Travail demandé:
Les affirmations suivantes concordent-elles avec l'extrait sur Enki Bilal et Novak Djokovic ? Répondez par oui ou par non à chacune et citez les mots du texte qui tranchent : (a) La mère d'Enki Bilal était bosniaque. (b) Enki Bilal juge Djokovic plus charismatique que Nadal. (c) Enki Bilal travaille à l'adaptation de sa série Bug pour France Télévisions.

Extrait de page:

Le dessinateur Enki Bilal, né à Belgrade et fervent admirateur de Novak Djokovic, décrypte le déficit de popularité dont souffre le Serbe par rapport à ses deux grands rivaux.
À 68 ans, Enki Bilal, né Enes Bilanovic, n'est jamais à court de projets. Il travaille en ce moment sur l'adaptation de sa série Bug pour France Télévisions, se concentre en parallèle sur l'écriture de deux films et prépare une grande exposition de ses oeuvres. Tout cela ne l'empêche pas de continuer à suivre attentivement l'actualité du tennis et particulièrement les performances de Novak Djokovic.
Au lendemain du Festival de la BD d'Angoulême, l'auteur de la mythique trilogie Nikopol explique les racines du désamour qui escorte le vainqueur de l'Open d'Australie sur les courts du monde entier.
« Avez-vous suivi le parcours de Novak Djokovic, depuis la une que vous aviez dessinée pour "L'Équipe", à l'occasion de la finale de la Coupe Davis 2010, entre la Serbie et la France, à Belgrade ?
Bien sûr. Je suis comme lui, un enfant de Belgrade, et peu importe que je ne sois pas d'origine serbe, puisque ma mère était tchèque et mon père bosniaque. Je sais que Novak Djokovic est très attaché à sa ville, comme moi, et je le suis de près aussi parce que c'est un super champion et un type qui a l'air intelligent.
Mais qui a l'air aussi de ne pas réussir à soulever les foules...
J'aime aussi ce côté mal aimé, mais ça, je crois que ça touche tout ce qui est serbe. Je pense que si Djokovic était croate, il serait plus apprécié. Il y a eu cette guerre de l'ex-Yougoslavie, dans les années 1990, qui a conduit le monde occidental à désigner les bons et les méchants, alors qu'on sait bien que tout cela est plus compliqué, surtout lorsqu'il s'agit d'un peuple et non pas uniquement des dirigeants. Je ne défendrai jamais les responsables serbes de cette époque-là, évidemment. C'était des monstres, des idiots, mais il y en a eu d'autres aussi de l'autre côté, des nationalistes nazis, etc.
Encore aujourd'hui, près de vingt ans après la fin du conflit, la population serbe est encore impactée ?
Oui, il y a cette vision négative relayée dans l'Occident. Le Serbe était devenu le méchant, celui dont on se méfie ; ça donne une situation un peu sale qui touche encore l'image de la Serbie, et ça traîne...
Djokovic a pourtant tout fait pour essayer de s'en défaire.
C'est un type qui a du charisme, beaucoup plus que Nadal, je trouve. Bon, son salut du coeur, ouais, j'ai trouvé ça un peu too much, c'était peut-être pas utile, mais c'est un bon comédien, il a réussi à le faire passer.
Pas aux yeux de tout le monde et notamment ceux de Nick Kyrgios, qui le tourne volontiers en dérision...

Listing fourni:
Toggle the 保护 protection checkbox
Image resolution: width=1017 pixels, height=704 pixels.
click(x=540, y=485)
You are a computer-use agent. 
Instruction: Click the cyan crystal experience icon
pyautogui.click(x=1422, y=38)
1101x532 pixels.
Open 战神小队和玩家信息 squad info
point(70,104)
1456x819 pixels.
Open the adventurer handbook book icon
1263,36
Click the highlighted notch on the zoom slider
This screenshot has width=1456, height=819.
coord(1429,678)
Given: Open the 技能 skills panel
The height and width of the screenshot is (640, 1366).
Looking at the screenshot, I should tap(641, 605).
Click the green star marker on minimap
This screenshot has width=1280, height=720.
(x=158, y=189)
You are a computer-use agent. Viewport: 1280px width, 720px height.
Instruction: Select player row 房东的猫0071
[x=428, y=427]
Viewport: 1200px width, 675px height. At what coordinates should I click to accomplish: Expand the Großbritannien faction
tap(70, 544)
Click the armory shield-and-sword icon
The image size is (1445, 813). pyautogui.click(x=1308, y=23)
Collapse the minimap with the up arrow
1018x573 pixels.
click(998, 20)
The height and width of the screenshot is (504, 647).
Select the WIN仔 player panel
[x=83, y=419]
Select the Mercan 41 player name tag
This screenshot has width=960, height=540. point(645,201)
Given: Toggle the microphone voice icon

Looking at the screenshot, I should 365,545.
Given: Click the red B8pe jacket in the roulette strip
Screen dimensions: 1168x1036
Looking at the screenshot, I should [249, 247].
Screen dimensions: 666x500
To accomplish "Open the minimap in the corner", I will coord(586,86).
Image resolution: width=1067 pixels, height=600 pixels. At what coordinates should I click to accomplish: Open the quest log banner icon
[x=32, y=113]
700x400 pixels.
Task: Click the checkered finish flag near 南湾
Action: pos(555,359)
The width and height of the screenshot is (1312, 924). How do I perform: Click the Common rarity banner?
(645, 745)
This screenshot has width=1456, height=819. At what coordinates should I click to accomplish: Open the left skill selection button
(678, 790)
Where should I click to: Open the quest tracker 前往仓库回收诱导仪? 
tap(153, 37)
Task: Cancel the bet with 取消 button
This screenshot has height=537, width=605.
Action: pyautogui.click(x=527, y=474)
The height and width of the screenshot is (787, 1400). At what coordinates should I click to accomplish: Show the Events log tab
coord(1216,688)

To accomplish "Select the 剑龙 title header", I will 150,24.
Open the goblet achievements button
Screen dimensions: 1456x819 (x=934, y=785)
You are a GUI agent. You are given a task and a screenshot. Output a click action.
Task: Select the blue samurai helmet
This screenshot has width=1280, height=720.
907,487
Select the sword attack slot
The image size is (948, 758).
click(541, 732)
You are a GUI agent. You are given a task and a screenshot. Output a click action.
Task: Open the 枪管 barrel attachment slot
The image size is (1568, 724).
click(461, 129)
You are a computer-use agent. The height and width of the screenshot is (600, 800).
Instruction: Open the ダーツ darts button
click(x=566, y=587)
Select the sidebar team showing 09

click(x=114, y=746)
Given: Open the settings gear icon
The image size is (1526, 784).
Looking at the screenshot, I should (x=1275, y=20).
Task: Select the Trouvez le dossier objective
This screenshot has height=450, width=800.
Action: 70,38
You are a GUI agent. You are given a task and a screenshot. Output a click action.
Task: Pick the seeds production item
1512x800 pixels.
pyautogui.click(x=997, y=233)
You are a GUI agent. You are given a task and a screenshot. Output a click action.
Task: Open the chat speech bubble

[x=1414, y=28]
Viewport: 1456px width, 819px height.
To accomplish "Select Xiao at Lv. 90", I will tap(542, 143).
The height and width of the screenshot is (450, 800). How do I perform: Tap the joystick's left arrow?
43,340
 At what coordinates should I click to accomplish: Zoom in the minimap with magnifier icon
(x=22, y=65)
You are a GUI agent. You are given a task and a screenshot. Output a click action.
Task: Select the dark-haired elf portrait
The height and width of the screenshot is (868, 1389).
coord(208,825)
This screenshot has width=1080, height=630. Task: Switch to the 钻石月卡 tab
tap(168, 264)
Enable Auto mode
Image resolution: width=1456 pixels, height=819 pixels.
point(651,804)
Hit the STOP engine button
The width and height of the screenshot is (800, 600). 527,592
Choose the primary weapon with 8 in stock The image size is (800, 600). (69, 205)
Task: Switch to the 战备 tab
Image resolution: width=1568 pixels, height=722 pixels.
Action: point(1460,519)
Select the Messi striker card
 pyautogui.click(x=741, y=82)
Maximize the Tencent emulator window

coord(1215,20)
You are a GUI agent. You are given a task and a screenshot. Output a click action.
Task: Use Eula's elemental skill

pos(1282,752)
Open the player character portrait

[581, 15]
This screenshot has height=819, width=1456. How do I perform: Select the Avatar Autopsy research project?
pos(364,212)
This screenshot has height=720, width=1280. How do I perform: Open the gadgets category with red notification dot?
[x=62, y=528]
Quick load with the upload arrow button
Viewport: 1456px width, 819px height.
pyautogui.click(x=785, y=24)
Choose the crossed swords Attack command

Corrigé complet:
(a) Non : « ma mère était tchèque et mon père bosniaque ».
(b) Oui : « C'est un type qui a du charisme, beaucoup plus que Nadal, je trouve. »
(c) Oui : « Il travaille en ce moment sur l'adaptation de sa série Bug pour France Télévisions ».